Conduire le changement
Prérequis et objectifs
1. Prérequis
Maîtriser les huit premiers chapitres.
Maîtriser parfaitement le chapitre Le management participatif (idéalement, obtenir un score de 15/15).
2. Objectifs
À la fin de ce chapitre, vous serez en mesure de :
Approfondir vos compétences pour conduire des changements augmentant fortement la valeur.
Aider les organisations à utiliser Scrum plus efficacement.
Aider le Product Owner à mieux construire sa vision produit.
Provoquer une modification des relations interpersonnelles, notamment hiérarchiques afin d’accroître la valeur globale d’une organisation.
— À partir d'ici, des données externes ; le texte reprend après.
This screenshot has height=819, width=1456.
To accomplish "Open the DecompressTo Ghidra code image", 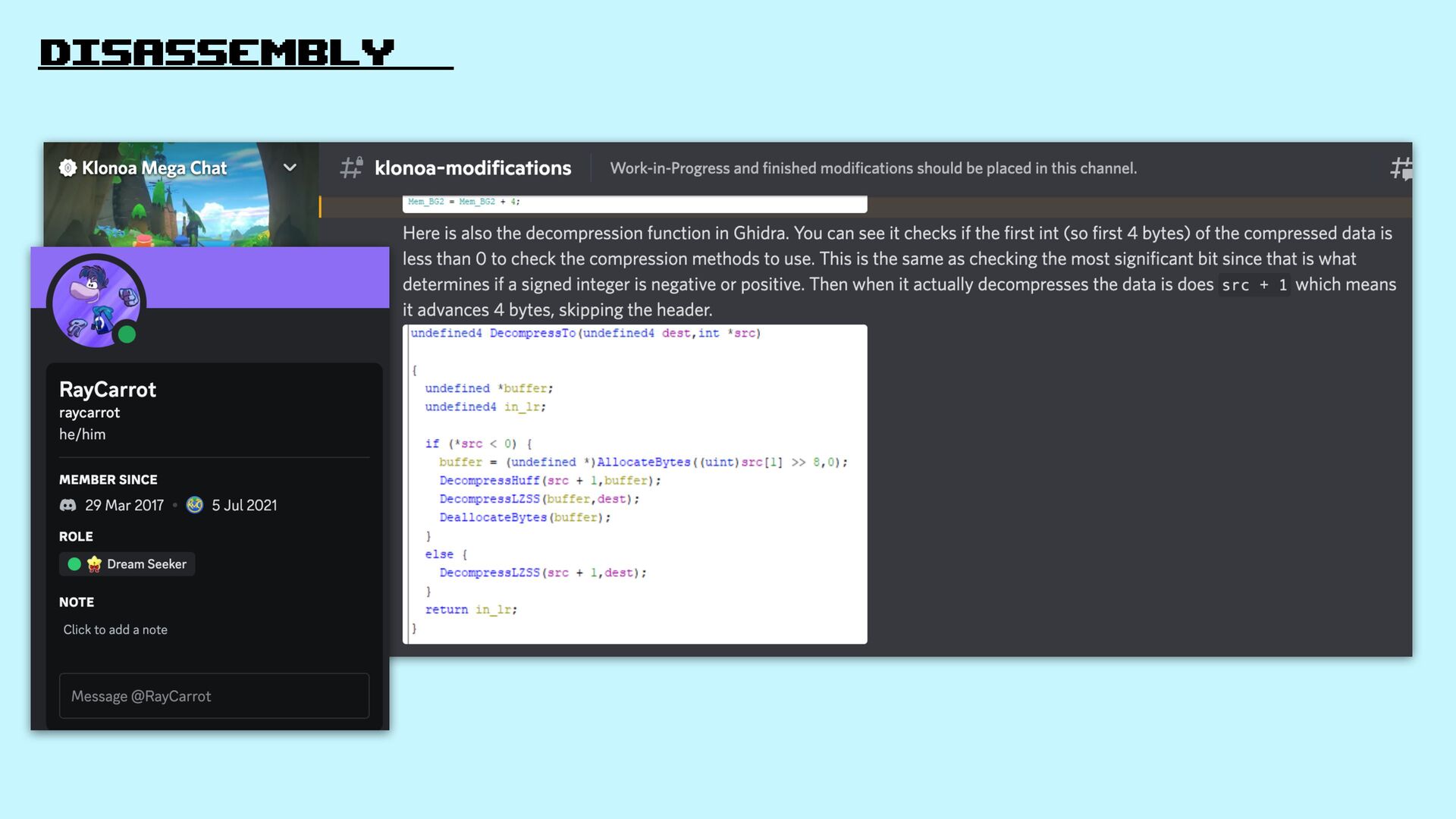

Aider l’équipe Scrum à améliorer la qualité des produits.
Introduction
Contrairement à Kanban, Scrum est une approche prescriptive qui impose formellement des règles, des rôles et des artefacts. Certes, Scrum impose beaucoup moins de processus que PRINCE2 ou SAFe, mais ces changements, même peu nombreux, impliquent une transformation profonde de l’organisation des entreprises.
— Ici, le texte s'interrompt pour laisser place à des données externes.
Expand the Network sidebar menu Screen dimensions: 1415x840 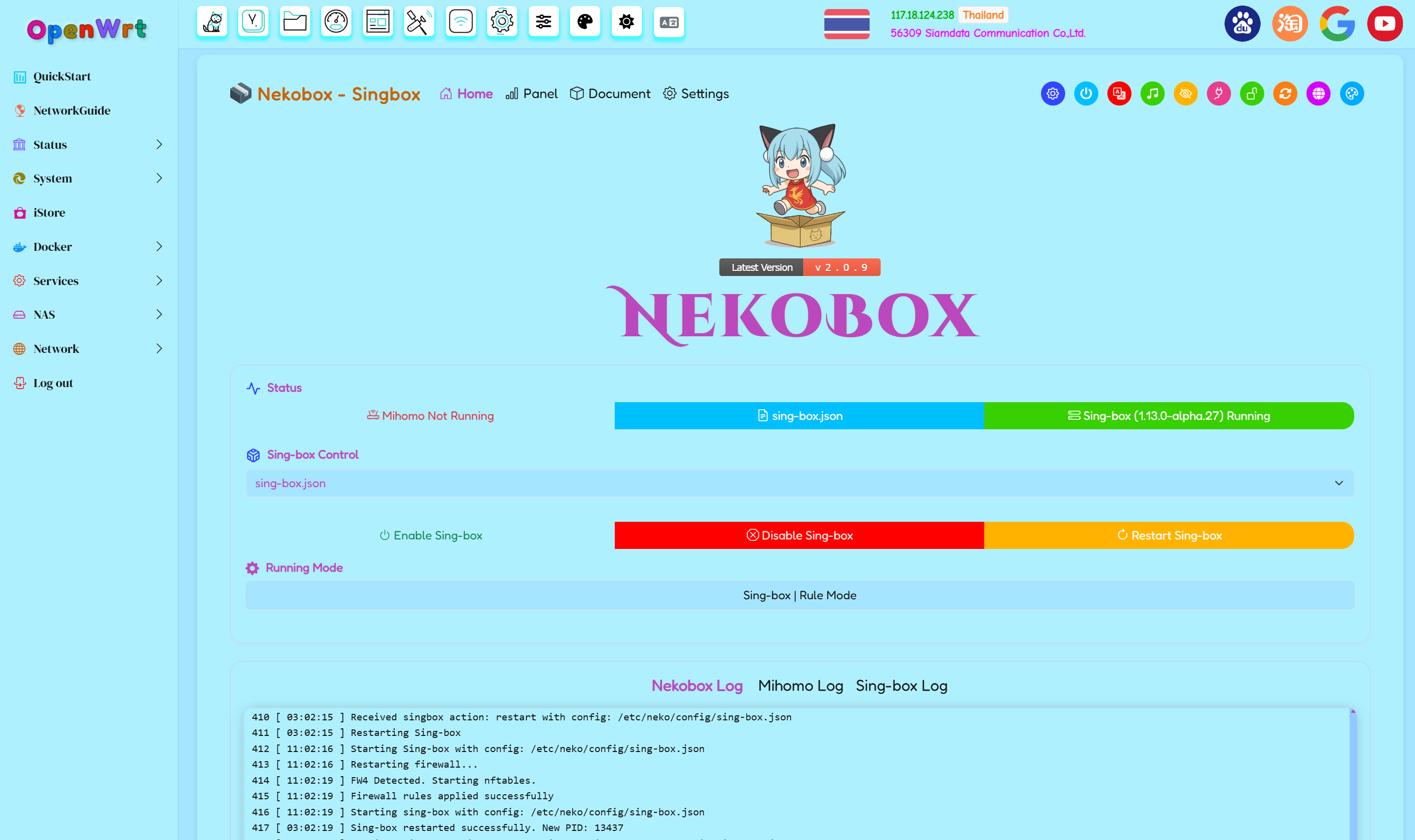pos(88,349)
Il y a donc des rôles, des évènements et des processus à créer, supprimer et à modifier et le Scrum Master doit provoquer ces changements.
Plutôt que de délivrer une méthode, une succession de processus à appliquer dans une grande majorité des cas, ce chapitre invite à comprendre les bases de la conduite du changement, les motivations et les freins au changement.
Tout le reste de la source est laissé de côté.